La Turchia è un Paese che cambia in fretta. Dopo 10 anni di governo del Partito per la Giustizia e lo Sviluppo (AKP), la figura di Atatürk rimane ancora il pilastro ideologico per le élite del Paese?
Nella sostanza direi di no. Uno spunto interessante per capire cosa succede è il discorso fatto dal premier Recep Tayyip Erdoğan la sera del 12 giugno 2011, quando era evidente il nuovo successo elettorale del suo AKP. In quel frangente Erdoğan ha reso omaggio non ad Atatürk, il padre politico della Turchia moderna, ma al Gazi Mustafa Kemal, il grande eroe vittorioso della guerra di liberazione e il fondatore della repubblica (vedi box). Dubito che sia stata una scelta casuale e, anche se “istintiva”, è comunque molto significativa.
Ma questa tendenza è percepibile anche nello spazio pubblico?
In questo decennio l’AKP non ha portato avanti alcuna azione di aperto smantellamento del culto di Atatürk. Erdoğan si è sempre guardato bene dall’aprire un “dossier Atatürk”, ritenendola una mossa politicamente inopportuna. E’ comunque evidente che l’azione riformatrice di Atatürk non corrisponde ai riferimenti culturali dell’attuale élite politica. Ma non è una novità: è dal 1945 che una parte del mondo politico turco, che esprime una parte sostanzialmente maggioritaria della società, tenta in varia misura di smarcarsi dall’impostazione ideologica del grande fondatore, pur mostrando nello spazio pubblico la più profonda deferenza nei suoi confronti.
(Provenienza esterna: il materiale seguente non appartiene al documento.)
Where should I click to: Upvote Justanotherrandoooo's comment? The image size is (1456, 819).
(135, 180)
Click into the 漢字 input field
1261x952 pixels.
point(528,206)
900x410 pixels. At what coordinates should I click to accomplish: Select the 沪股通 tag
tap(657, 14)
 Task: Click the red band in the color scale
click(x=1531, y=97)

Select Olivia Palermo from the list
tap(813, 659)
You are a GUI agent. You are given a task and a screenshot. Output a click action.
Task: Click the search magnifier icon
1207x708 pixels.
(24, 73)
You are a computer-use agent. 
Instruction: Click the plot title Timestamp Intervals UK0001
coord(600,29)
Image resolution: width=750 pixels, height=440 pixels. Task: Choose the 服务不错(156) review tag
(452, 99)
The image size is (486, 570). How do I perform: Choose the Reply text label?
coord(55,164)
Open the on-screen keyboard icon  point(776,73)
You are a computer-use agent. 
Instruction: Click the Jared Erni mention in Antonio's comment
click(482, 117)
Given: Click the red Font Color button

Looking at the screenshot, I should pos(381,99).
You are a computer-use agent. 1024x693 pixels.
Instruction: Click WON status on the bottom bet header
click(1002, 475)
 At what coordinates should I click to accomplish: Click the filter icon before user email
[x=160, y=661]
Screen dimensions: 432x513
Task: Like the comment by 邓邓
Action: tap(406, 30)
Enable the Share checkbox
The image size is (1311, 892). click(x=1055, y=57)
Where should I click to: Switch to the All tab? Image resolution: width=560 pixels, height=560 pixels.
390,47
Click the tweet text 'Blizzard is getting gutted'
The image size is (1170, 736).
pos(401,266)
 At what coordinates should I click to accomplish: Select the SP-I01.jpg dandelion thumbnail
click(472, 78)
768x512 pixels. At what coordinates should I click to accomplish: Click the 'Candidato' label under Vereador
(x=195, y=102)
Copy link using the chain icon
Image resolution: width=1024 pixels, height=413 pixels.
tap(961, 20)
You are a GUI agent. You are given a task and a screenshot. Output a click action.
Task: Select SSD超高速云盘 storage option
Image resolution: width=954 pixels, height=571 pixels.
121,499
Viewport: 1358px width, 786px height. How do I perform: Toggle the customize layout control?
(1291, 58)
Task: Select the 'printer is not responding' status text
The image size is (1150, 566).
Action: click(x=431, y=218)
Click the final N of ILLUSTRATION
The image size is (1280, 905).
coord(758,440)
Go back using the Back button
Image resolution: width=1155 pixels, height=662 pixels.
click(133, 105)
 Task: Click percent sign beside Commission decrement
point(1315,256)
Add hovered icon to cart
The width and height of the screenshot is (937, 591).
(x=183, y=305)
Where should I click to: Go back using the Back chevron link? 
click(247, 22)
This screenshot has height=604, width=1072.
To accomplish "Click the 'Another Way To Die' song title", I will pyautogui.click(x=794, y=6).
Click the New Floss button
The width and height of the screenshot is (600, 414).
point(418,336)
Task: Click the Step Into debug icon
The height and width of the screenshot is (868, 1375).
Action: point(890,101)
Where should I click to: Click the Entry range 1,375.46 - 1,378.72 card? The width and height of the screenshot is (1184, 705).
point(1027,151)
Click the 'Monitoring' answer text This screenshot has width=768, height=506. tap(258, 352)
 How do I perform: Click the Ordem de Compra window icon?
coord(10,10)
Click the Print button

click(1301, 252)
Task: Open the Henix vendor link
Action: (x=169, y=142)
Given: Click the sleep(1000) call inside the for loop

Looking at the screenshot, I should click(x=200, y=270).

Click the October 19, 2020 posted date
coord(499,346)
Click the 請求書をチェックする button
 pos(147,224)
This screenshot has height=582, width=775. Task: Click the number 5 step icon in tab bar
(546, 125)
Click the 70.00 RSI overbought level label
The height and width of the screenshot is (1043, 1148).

Credo che questo atteggiamento continuerà anche nel futuro, perlomeno in quello prossimo.
Quindi nessun attacco frontale, ma un lento svuotamento sostanziale…
Direi che possiamo individuare una somiglianza speculare, e storicamente non priva di una certa ironia, tra l’atteggiamento di Atatürk nei confronti della religione e l’approccio della nuova élite nei confronti di Atatürk. La nuova Ankara di Atatürk era “la città senza moschee”, ma il fondatore della Repubblica fu sempre attentissimo a non fare mai mosse dichiaratamente ostili contro l’Islam come tale. Atatürk tentò non di stroncare, bensì di devitalizzare la presenza religiosa in Turchia. Ora questo governo punta in qualche modo a devitalizzare la presenza di Atatürk e della sua ideologia dalla scena pubblica e istituzionale.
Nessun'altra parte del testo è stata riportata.